* REQUIRED TASK A: In the records, from the line containing "How do I perform: Click the blue" through the end of the records, swap "ticket" for "entry" and reproduce those lines with nothing else altered.

* GIVEN PASSAGE:
Ingredients List
For the sponge cake:
- 350g caster sugar — gives a delicate sweetness and light texture.
- 350g unsalted butter — softened. This makes it easy to cream.
- 350g self-raising flour — no need for extra baking powder, it’s already in there.
- 6 eggs — large ones, ideally room temp so they mix in more evenly.
- 1 tsp vanilla extract — optional, but adds that warm, bakery smell.
- 1 tbsp icing sugar — for dusting over the top at the end.
For the filling:
- 150g strawberry jam — classic, but raspberry works too.
- 300ml double cream — whipped to soft peaks.
How to Make It
- Dust with icing sugar, put the kettle on, and slice into something soft and beautiful.
- Preheat your oven to 180°C (160°C fan) / Gas Mark 4. Grease and line two 9-inch cake tins. I sometimes just use baking spray and parchment rounds — quicker and less mess.
- In a large bowl, cream together the butter and sugar until pale and fluffy. Take your time here — this part helps the sponge rise well.
- Add the eggs one at a time, mixing well between each. To avoid curdling (which happens if the eggs are cold), toss in a spoonful of flour with each one.
- Stir in the vanilla, then gently fold in the remaining flour. Use a spatula or wooden spoon and go easy — you want to keep it airy.
- Divide the batter between the tins and smooth the tops. I always give the tins a little shake or tap to level it out.
- Bake for 30–35 minutes, or until golden and springy. A skewer should come out clean. Don’t open the oven too soon — sponges are sensitive!
- Once baked, cool the cakes in their tins for 5–10 minutes, then turn them out onto a wire rack and leave them to cool completely.
- While waiting, whip your cream until it holds soft peaks — not too stiff or it won’t spread nicely.
- Spread jam on one sponge, cream on the other, then gently sandwich together. I always press down slightly, so the cream peeks out.

* REQUIRED TASK B: Print the part of the sponge cake recipe from "- Divide the" to "won’t spread nicely." without any changes.

[Records for locating described items]
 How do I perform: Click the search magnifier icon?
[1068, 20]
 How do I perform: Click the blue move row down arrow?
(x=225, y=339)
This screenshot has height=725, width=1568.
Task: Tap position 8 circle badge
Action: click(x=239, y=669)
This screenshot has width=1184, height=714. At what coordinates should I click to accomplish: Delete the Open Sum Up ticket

* FULL RESPONSE A:
 How do I perform: Click the blue move row down arrow?
(x=225, y=339)
This screenshot has height=725, width=1568.
Task: Tap position 8 circle badge
Action: click(x=239, y=669)
This screenshot has width=1184, height=714. At what coordinates should I click to accomplish: Delete the Open Sum Up entry

* FULL RESPONSE B:
- Divide the batter between the tins and smooth the tops. I always give the tins a little shake or tap to level it out.
- Bake for 30–35 minutes, or until golden and springy. A skewer should come out clean. Don’t open the oven too soon — sponges are sensitive!
- Once baked, cool the cakes in their tins for 5–10 minutes, then turn them out onto a wire rack and leave them to cool completely.
- While waiting, whip your cream until it holds soft peaks — not too stiff or it won’t spread nicely.